Record excerpts:
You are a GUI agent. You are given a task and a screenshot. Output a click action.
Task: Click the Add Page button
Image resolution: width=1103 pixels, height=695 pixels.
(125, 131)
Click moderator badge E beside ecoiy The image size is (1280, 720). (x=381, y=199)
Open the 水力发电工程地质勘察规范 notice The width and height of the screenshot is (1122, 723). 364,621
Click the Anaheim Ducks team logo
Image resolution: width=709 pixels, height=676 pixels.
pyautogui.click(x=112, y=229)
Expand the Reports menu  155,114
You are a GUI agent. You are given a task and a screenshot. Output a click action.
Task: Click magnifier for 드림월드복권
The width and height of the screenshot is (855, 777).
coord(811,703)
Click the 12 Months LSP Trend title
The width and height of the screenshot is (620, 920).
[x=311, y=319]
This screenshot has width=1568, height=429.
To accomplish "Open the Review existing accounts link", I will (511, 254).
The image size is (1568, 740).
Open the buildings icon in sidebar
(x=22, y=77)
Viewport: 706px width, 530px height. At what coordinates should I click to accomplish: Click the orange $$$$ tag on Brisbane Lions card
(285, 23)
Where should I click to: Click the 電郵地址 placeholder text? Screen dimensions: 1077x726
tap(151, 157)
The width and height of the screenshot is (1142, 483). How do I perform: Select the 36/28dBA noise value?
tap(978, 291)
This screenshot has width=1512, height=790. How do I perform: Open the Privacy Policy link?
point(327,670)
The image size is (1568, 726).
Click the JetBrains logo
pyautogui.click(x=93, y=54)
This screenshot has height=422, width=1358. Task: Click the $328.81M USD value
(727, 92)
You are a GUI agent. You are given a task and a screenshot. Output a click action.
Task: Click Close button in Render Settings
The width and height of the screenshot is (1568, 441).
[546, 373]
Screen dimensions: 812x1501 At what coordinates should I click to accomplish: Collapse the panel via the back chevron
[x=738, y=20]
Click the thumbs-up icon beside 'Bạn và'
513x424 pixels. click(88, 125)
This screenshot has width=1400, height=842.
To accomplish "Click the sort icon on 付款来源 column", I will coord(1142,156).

Instructions for the task: Output every line of the rows above as a JSON list of strings, one string per line, with blank lines left out.

Output of the task:
[
  "You are a GUI agent. You are given a task and a screenshot. Output a click action.",
  "Task: Click the Add Page button",
  "Image resolution: width=1103 pixels, height=695 pixels.",
  "(125, 131)",
  "Click moderator badge E beside ecoiy The image size is (1280, 720). (x=381, y=199)",
  "Open the 水力发电工程地质勘察规范 notice The width and height of the screenshot is (1122, 723). 364,621",
  "Click the Anaheim Ducks team logo",
  "Image resolution: width=709 pixels, height=676 pixels.",
  "pyautogui.click(x=112, y=229)",
  "Expand the Reports menu  155,114",
  "You are a GUI agent. You are given a task and a screenshot. Output a click action.",
  "Task: Click magnifier for 드림월드복권",
  "The width and height of the screenshot is (855, 777).",
  "coord(811,703)",
  "Click the 12 Months LSP Trend title",
  "The width and height of the screenshot is (620, 920).",
  "[x=311, y=319]",
  "This screenshot has width=1568, height=429.",
  "To accomplish \"Open the Review existing accounts link\", I will (511, 254).",
  "The image size is (1568, 740).",
  "Open the buildings icon in sidebar",
  "(x=22, y=77)",
  "Viewport: 706px width, 530px height. At what coordinates should I click to accomplish: Click the orange $$$$ tag on Brisbane Lions card",
  "(285, 23)",
  "Where should I click to: Click the 電郵地址 placeholder text? Screen dimensions: 1077x726",
  "tap(151, 157)",
  "The width and height of the screenshot is (1142, 483). How do I perform: Select the 36/28dBA noise value?",
  "tap(978, 291)",
  "This screenshot has width=1512, height=790. How do I perform: Open the Privacy Policy link?",
  "point(327,670)",
  "The image size is (1568, 726).",
  "Click the JetBrains logo",
  "pyautogui.click(x=93, y=54)",
  "This screenshot has height=422, width=1358. Task: Click the $328.81M USD value",
  "(727, 92)",
  "You are a GUI agent. You are given a task and a screenshot. Output a click action.",
  "Task: Click Close button in Render Settings",
  "The width and height of the screenshot is (1568, 441).",
  "[546, 373]",
  "Screen dimensions: 812x1501 At what coordinates should I click to accomplish: Collapse the panel via the back chevron",
  "[x=738, y=20]",
  "Click the thumbs-up icon beside 'Bạn và'",
  "513x424 pixels. click(88, 125)",
  "This screenshot has width=1400, height=842.",
  "To accomplish \"Click the sort icon on 付款来源 column\", I will coord(1142,156)."
]